> Passage provided:

■ ■ ■

The second proposal, focused on private insurance, creates a reinsurance program that uses public funding to help cover some costs associated with people who have high health care expenses. However, it also moves Georgians away from using HealthCare.gov and forces consumers to buy their plans from web brokers or directly from insurance companies. Instead of using a centralized, unbiased platform, Georgians will have to rely on information provided by companies looking to increase profits. This proposal will also not require insurers to cover all the essential health benefits, like maternity care, substance abuse treatment or mental health care — and those who need comprehensive coverage may be forced to pay more.
Together, these two plans will cost the state about $215 million to cover an estimated 80,000 people. Compare that to about $213 million to fully expand Medicaid coverage to at least 490,000 Georgians. After years and millions of taxpayer dollars spent on study committees, task forces and research that all underscore that Georgians need help now, the state designed a plan that costs more to cover only a tiny fraction of those who would be able to access care under full Medicaid expansion.
While these plans are disappointing, they are not finalized. Until Dec. 3, Georgians have an opportunity to tell state leaders to do better via the public comment period. Comments can be shared at a public hearing or online. Right now, submitting a public comment or attending a public hearing is the most important action Georgians can take to ensure a healthier future for our state.

■ ■ ■

> Set of tasks:
[a] Using the passage on Georgia's health care proposals, rewrite the paragraph beginning "Together, these two plans" as a short list that keeps its main facts.
[b] For each statement, say whether it agrees with the passage on Georgia's health care proposals, answering yes or no and quoting the words of the passage that decide it: (i) The two plans together would cover an estimated 80,000 people. (ii) The public comment period runs until Dec. 10. (iii) The second proposal requires insurers to cover all the essential health benefits.
The records that follow are not needed for this work.

■ ■ ■

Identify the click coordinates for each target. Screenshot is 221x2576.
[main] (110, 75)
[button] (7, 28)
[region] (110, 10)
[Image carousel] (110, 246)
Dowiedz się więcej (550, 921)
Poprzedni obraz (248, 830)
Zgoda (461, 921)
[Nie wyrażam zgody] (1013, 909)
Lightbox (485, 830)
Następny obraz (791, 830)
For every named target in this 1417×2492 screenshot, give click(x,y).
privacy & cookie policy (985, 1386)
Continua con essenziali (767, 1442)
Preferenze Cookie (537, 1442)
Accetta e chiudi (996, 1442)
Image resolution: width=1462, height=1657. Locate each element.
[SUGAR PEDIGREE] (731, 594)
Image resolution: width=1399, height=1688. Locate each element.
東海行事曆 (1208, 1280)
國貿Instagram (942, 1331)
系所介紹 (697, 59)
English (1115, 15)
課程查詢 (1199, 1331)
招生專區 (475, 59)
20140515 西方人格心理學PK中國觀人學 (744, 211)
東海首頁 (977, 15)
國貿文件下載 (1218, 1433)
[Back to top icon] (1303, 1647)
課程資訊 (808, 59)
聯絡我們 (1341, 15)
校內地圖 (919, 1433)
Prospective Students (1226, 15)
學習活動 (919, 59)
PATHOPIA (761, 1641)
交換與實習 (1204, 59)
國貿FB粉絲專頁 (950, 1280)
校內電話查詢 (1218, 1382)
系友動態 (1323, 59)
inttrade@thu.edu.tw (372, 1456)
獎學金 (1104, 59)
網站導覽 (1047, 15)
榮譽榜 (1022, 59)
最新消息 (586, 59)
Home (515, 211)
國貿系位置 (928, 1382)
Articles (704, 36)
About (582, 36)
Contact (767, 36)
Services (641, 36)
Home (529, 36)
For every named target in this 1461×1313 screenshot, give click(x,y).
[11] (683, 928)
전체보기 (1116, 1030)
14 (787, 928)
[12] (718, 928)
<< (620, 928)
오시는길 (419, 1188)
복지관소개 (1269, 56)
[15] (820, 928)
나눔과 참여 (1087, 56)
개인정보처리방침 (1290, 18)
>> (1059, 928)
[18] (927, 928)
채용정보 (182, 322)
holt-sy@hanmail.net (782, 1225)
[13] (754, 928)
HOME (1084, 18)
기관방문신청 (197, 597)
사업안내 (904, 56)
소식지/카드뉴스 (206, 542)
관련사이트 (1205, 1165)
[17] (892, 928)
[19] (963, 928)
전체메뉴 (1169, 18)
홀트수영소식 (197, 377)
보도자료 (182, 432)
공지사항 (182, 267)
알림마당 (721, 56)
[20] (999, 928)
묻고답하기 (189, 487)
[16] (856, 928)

■ ■ ■

> Set of answers:
[a]
- The two plans together would cost the state about $215 million and cover an estimated 80,000 people.
- Fully expanding Medicaid would cost about $213 million and cover at least 490,000 Georgians.
- Study committees, task forces and research, paid for with millions of taxpayer dollars over years, all showed that Georgians need help now.
- Even so, the state designed a plan that costs more and covers only a tiny fraction of those full Medicaid expansion would reach.

[b]
(i) Yes: "cover an estimated 80,000 people"
(ii) No: "Until Dec. 3"
(iii) No: "will also not require insurers to cover all the essential health benefits"